Passage provided.

%%

3. Find a mentor. Entrepreneurs need mentors. It's not easy to find one. But they have influence, credibility, and authority. They’ve been in the fight and done it, with success. Entrepreneurial mentors are actually not that hard to find.

If you’re hungry and have a mission, ask. Real entrepreneurs will respond. They’re zealous about ideas, like you. Find one.

4. Work underground as long as you can. Doing something new is scary. Keep your mission under the radar as long as possible. Publicity attracts people that want to shoot you down.

Theodore Roosevelt called these people "critics” and “stooges" in his brilliant Man in the Arena speech from 1910. (I replaced the word man with entrepreneur):

"It is not the critic who counts; not the stooge who points out how the entrepreneur stumbles, or where the doer of deeds could have done them better.

The credit belongs to the entrepreneur who is actually in the arena, whose face is marred by dust and sweat and blood; who strives valiantly; who errs, who comes short again and again, because there is no effort without error and shortcoming.

The entrepreneur does actually strive to do the deeds; who knows great enthusiasms, the great devotions; who spends himself or herself in a worthy cause; who at the best knows in the end the triumph of high achievement, and who at the worst, if he or she fails, at least fails while daring greatly, so that his or her place shall never be with those cold and timid souls who neither know victory nor defeat."

- Theodore Roosevelt ("man" replaced with "entrepreneur”)

Avoid critics and stooges until it's time (when is that? #10).

5. Circumvent orders aimed at stopping your mission. Traditional planning takes months or years; intrapreneurs make dozens of decisions a day (see Pinchot’s How Intrapreneurs Plan, below).

Entrepreneurs circumvent orders aimed at slowing down how innovation actually works. Use your sponsor when you need help. And remember, it's easier to ask for forgiveness than permission.

“How Intrapreneurs Plan,” Intrapreneuring, Gifford Pinchot, 1985

6. Do any job, regardless of your job description. Intrapreneuring is dirty work. As Thomas Edison said, "Vision without execution is hallucination." 

Traditional managers delegate; entrepreneurs act. They talk with customers directly—they don’t rely on analysts. The dig for data when it's missing. When there’s a problem, they fix it. It doesn’t matter what your job description is.

7. Honor your sponsors. Entrepreneurs break the rules for their cause. But you’ll need help. Honor sponsors, mentors and investors--let them help you.

%%

Records.
%%

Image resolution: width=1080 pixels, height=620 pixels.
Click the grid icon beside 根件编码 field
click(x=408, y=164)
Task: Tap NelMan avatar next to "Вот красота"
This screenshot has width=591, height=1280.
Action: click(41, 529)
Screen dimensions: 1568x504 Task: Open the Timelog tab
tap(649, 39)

%%
%%

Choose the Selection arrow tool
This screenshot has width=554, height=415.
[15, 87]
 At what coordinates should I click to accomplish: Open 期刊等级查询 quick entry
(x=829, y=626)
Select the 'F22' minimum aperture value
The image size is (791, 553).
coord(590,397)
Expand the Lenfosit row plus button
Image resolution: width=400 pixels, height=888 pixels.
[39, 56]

%%
%%

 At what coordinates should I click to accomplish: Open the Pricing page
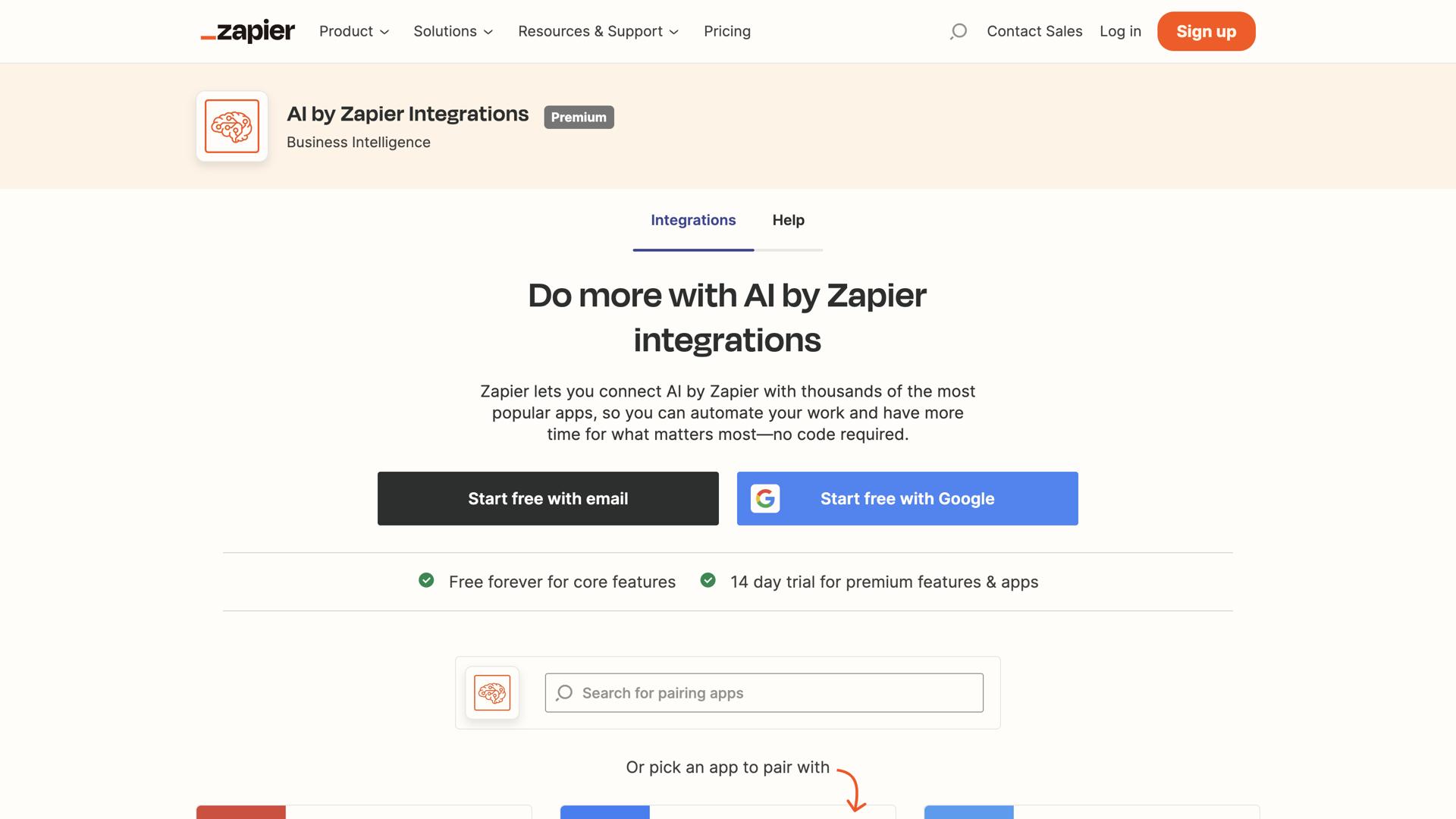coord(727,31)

%%

Tasks to complete.
1. In the passage on intrapreneurship, in what year did Theodore Roosevelt deliver his Man in the Arena speech?
2. Reproduce, word for word, the section of the passage on intrapreneurship that opens with the words "- Theodore Roosevelt" and closes with "Intrapreneurs Plan, below).".
3. Write the next part of the passage on intrapreneurship, starting after its final sentence.

Written responses.
1. 1910

2.
- Theodore Roosevelt ("man" replaced with "entrepreneur”)

Avoid critics and stooges until it's time (when is that? #10).

5. Circumvent orders aimed at stopping your mission. Traditional planning takes months or years; intrapreneurs make dozens of decisions a day (see Pinchot’s How Intrapreneurs Plan, below).

3.
8. Follow your intuition about the people you choose, work only with the best. Startups succeed in part because they attract top talent. Entrepreneurs are rebels, cowboys, rule-breakers. Insist on working with the best.

As Reid Hoffman says, your team’s diversity is its genetic code. So if your team is diverse, your choices will be better and less biased.

Build a diverse team, band together, and go.

9. Never bet on a race unless you're running in it. Entrepreneurs don't go all-in until they know which race they're running. Usually, it takes a long time to identify the race, to truly discover which race you’re running.

Consider the "How Intrapreneurs Plan" chart. Notice that some goals are abandoned entirely. This is like a startup that changes their business model as they go or responds to a sudden market change like the pandemic.

Intrapreneurs spend time defining the race before they run it. Then they run hard. 

10. Be realistic about your goals. Every overnight success is years in the making. Keep the stages of venture capital investing in mind—the levels are a roadmap to business maturity:

  • Seed rounds are the concept phase when you build a minimally viable product.

  • A rounds are for proving your product with early adopters.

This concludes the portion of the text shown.